Saudi Arabia Interdicts Large Quantities of Weapons at its Borders

Publication: Terrorism Focus Volume: 3 Issue: 44

According to a November 6 report in al-Sharq al-Awsat, Saudi authorities have recently made sizable seizures of large quantities of weapons and explosives at the kingdom’s borders, including its border with Iraq. The report by the Interior Ministry’s Border Guard Directorate-General details seizures made only during the third quarter of 2006 along all of the kingdom’s borders throughout the Arabian Peninsula. The seizures included one rocket propelled grenade, four anti-tank rockets, 46 hand grenades, 900 sticks of dynamite, 900 detonation wires, half a kilo of high explosives, nearly 200 guns and more than 100,000 rounds of ammunition of various calibers. The confiscations were tabulated cumulatively for the past three months, and no information was provided as to where the seizures were made. The Border Guard Administration also reported a number of other drug and alcohol smuggling interdictions in its annual statistical report and noted that during the last three months, 236 infiltrators and six smugglers were captured on the Iraqi side of the border.

There is little reliable open source data available on this subject, and it has been difficult to quantify the size of either cross-border smuggling or the number of guns and amount of explosives available in the kingdom. During the past several years, there have been periodic reports of the discovery of caches of arms and explosives in Saudi Arabia. Most recently, Saudi security forces discovered an underground weapons cache in al-Taif (al-Jazirah [Riyadh], November 10).

The quantities of weapons and explosives captured by Saudi authorities in the third quarter of this year are placed into some perspective when compared with the data from the entire year of 2005. For all of 2005, the border guards seized six rocket propelled grenades, 11 hand grenades, 14,040 sticks of dynamite, four unspecified explosive compounds, 14,090 detonation wires, 67 kilos of high explosives, 53 pistols and more than 500,000 rounds of assorted calibers (al-Sharq al-Awsat, November 6). It is not clear what percentage of the total overall smuggling these figures represent, nor is it known how much smuggling goes undetected. It is also unknown what accounts for the differences in quantities seized in the third quarter of 2006 versus the amounts seized for all of 2005. According to these figures, either the overall volume of smuggling has decreased, the composition of weapons smuggled into the kingdom has changed, or Saudi security forces have made fewer discoveries during the previous three months. As it is not known what was seized during the first six months of the year, a proper comparison is not possible. In order to truly evaluate the scope of the problem and its impact on the security situation in Saudi Arabia, more specific data, such as the location and composition of each seizure, would be required.

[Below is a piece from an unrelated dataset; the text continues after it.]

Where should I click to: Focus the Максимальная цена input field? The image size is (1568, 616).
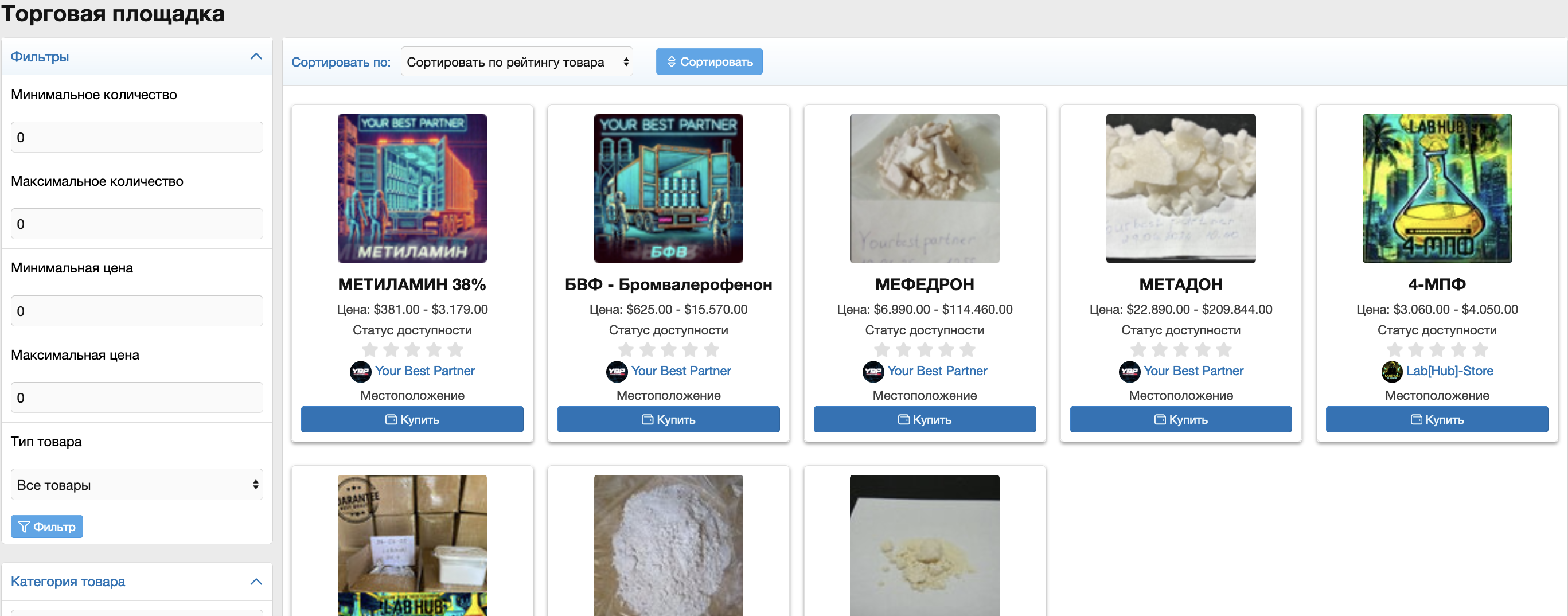pos(137,397)
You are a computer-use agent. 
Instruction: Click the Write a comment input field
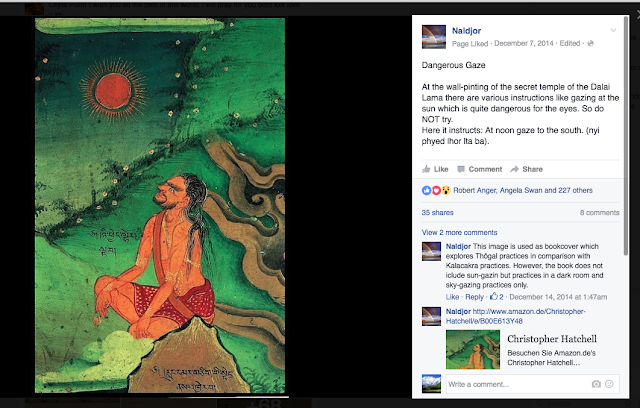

The spillover from the war in Iraq and smuggling from Yemen are presumed by analysts to account for the majority of foreign weapons and explosives smuggled into Saudi Arabia. This has in part contributed to the $12 billion MIKSA border security project and the construction of a security fence on the border with Iraq (Terrorism Focus, October 10). A recent report by the Saudi National Security Assessment Project asserts that the four main routes used to smuggle arms, explosives, militants and narcotics into Saudi Arabia have been identified by Saudi security forces. The report goes on to note that increased intelligence and surveillance of the Yemeni frontier have resulted in the capture and interdiction of hundreds of smugglers and infiltrators [1].

In related news, Saudi authorities are investigating claims made on a jihadi website that two suspected terrorists that escaped from al-Malaz prison in Riyadh last July were killed in Iraq in clashes with security forces (al-Watan, November 11; Okaz, November 11; Saudi Gazette, November 12). Abdul Aziz Abdullah al-Mas’ud and Abdul Aziz Mohammed al-Fallaj were both being held on suspicion of terrorism when they escaped with five other suspected militants. When al-Mas’ud was first apprehended earlier this year, he was also attempting to enter Iraq. This development shows the threat faced by the Saudi government from militants crossing the border and from the flow of new weapons smuggled into the kingdom.

Notes

1. “Remnants of al-Qaeda in Saudi Arabia: Current Assessment,” briefing given by Nawaf Obaid, managing director, Saudi National Security Assessment Project, at the Council on Foreign Relations, November 3.